Problem to work on:
Check each line of the entries below for the word "Delete", and copy out the ones that have it.

Record excerpts:
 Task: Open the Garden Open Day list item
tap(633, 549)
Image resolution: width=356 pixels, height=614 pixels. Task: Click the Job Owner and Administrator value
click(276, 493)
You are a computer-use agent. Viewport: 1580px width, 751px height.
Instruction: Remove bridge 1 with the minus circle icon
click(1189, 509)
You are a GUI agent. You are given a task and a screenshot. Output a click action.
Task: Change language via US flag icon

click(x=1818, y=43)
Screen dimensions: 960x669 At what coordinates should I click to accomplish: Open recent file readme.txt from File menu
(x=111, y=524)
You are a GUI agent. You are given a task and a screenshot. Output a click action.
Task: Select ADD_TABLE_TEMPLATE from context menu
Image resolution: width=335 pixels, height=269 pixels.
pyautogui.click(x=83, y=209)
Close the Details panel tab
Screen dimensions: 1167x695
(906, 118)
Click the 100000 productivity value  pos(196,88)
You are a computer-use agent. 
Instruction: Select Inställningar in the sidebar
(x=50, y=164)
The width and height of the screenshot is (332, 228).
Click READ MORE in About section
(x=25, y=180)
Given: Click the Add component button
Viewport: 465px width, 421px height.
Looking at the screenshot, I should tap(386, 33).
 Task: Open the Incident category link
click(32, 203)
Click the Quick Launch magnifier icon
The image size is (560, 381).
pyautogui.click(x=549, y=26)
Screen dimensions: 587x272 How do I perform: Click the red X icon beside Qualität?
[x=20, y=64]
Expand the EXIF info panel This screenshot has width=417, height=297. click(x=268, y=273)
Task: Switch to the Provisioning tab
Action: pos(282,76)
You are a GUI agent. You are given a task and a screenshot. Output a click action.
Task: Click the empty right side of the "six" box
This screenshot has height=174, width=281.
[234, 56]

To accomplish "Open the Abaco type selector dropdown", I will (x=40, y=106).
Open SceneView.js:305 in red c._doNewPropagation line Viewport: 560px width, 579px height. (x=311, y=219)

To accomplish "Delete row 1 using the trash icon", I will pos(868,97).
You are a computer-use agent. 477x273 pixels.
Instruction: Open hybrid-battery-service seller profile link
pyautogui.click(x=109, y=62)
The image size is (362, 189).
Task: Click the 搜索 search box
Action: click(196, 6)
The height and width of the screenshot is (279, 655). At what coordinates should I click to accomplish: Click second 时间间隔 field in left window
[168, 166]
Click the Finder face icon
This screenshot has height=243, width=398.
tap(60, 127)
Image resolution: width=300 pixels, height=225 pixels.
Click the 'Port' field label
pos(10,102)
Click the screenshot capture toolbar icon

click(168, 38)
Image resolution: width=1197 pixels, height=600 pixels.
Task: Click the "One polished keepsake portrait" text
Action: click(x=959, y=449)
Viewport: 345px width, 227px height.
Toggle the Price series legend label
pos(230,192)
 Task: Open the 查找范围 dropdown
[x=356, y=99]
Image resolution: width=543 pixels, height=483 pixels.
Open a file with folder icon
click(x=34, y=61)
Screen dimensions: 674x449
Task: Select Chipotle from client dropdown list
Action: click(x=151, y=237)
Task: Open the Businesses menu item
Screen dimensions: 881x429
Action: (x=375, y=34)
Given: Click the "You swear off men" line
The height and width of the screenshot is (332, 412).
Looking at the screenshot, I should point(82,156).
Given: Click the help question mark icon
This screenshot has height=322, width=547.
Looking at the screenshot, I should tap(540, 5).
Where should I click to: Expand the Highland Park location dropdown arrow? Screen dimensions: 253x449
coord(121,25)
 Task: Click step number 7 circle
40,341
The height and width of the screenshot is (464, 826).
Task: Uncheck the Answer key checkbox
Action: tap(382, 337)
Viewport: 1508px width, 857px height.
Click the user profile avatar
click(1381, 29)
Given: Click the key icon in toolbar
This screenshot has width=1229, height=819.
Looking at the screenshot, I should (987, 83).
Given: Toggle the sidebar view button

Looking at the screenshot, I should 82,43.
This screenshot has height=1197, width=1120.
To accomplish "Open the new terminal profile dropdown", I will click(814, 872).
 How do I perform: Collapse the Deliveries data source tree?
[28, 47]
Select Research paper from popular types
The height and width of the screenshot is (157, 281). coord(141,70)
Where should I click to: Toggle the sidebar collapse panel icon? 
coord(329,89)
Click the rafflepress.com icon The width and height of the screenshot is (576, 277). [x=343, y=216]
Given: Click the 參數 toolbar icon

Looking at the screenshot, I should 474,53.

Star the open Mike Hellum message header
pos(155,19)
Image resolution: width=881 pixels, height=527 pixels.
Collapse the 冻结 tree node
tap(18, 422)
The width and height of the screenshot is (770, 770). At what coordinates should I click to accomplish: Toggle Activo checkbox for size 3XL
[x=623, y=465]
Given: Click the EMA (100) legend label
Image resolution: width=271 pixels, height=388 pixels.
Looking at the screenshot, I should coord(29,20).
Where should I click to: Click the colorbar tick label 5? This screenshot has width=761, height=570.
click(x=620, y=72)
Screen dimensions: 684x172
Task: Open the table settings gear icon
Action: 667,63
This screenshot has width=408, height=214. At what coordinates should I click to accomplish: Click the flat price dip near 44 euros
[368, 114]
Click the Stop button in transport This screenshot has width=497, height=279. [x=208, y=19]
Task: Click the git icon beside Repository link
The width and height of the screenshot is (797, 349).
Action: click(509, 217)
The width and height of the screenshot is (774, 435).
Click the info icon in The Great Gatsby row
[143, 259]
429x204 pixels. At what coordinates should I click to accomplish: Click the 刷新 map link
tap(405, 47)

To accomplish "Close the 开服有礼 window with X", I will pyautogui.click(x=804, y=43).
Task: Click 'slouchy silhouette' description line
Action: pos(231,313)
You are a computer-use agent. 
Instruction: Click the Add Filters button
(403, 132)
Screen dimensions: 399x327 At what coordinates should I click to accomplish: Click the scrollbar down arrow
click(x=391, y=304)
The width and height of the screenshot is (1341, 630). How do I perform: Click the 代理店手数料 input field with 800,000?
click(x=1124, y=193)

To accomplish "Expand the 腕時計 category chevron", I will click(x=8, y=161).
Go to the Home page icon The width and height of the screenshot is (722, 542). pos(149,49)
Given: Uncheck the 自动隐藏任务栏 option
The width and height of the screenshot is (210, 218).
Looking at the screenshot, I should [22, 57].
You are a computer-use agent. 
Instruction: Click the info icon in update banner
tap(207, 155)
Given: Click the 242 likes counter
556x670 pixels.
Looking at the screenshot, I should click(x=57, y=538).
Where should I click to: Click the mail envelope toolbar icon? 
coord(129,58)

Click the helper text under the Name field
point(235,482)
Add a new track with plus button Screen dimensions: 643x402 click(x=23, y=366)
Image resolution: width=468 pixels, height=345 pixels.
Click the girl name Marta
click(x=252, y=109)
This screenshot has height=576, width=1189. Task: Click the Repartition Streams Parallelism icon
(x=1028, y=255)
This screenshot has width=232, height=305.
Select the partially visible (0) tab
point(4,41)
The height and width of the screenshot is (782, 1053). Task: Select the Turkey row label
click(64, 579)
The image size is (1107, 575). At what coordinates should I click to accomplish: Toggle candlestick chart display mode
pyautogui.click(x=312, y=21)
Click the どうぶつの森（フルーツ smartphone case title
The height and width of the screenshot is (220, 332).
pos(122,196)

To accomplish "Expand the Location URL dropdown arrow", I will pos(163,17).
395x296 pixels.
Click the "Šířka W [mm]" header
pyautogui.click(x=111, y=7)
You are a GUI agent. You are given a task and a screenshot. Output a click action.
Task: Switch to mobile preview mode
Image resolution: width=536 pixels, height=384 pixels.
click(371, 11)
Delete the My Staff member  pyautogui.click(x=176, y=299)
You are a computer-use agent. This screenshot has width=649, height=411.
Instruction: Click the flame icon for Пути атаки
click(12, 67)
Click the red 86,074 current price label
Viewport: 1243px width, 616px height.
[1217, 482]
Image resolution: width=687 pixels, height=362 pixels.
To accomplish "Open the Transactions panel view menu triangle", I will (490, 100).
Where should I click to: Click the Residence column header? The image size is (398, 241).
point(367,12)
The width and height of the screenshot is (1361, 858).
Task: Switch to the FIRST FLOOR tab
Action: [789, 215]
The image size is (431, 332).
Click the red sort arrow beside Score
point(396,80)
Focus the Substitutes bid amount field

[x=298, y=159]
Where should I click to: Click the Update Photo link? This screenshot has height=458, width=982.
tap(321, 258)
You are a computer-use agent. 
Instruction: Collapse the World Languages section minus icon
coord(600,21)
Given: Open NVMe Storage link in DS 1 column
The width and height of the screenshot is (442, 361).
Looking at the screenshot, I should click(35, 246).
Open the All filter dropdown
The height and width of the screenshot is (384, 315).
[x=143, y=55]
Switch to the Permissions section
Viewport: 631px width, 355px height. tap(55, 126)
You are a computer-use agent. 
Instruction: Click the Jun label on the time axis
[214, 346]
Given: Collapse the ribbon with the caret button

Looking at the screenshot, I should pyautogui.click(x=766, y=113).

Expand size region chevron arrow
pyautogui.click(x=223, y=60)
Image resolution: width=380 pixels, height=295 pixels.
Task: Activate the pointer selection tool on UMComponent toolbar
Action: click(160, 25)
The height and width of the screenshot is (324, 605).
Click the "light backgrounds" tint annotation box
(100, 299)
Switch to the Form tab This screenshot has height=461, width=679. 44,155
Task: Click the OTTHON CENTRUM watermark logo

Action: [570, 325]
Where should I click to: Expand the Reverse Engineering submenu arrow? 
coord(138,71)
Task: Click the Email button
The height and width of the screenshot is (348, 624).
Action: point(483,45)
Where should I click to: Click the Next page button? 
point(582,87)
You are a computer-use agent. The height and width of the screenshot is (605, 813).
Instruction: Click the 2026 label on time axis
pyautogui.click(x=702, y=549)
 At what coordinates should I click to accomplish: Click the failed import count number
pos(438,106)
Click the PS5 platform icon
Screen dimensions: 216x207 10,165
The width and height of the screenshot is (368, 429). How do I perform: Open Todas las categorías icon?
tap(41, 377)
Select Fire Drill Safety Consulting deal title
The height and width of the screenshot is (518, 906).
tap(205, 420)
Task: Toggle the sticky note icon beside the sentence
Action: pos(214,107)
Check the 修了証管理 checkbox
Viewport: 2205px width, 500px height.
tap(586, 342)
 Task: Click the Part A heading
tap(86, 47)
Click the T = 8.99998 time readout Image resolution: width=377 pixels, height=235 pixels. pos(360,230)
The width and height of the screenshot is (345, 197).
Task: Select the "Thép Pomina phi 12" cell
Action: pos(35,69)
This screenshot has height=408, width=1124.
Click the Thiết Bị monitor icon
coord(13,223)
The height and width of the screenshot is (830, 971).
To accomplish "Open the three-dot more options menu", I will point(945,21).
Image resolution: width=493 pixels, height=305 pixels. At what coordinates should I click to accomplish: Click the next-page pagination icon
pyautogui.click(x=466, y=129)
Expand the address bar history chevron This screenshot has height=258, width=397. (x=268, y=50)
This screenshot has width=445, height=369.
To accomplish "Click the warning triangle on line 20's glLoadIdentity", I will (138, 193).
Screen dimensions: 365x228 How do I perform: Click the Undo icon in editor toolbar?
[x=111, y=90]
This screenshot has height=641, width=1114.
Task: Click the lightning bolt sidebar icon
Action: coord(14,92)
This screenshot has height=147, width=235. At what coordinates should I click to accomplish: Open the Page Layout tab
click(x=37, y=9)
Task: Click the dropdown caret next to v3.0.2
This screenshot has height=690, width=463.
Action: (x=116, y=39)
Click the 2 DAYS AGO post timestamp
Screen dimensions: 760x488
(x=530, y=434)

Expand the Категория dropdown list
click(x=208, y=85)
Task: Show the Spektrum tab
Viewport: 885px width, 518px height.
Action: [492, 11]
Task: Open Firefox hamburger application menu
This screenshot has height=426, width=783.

Result below:
To accomplish "Delete row 1 using the trash icon", I will pos(868,97).
Delete the My Staff member  pyautogui.click(x=176, y=299)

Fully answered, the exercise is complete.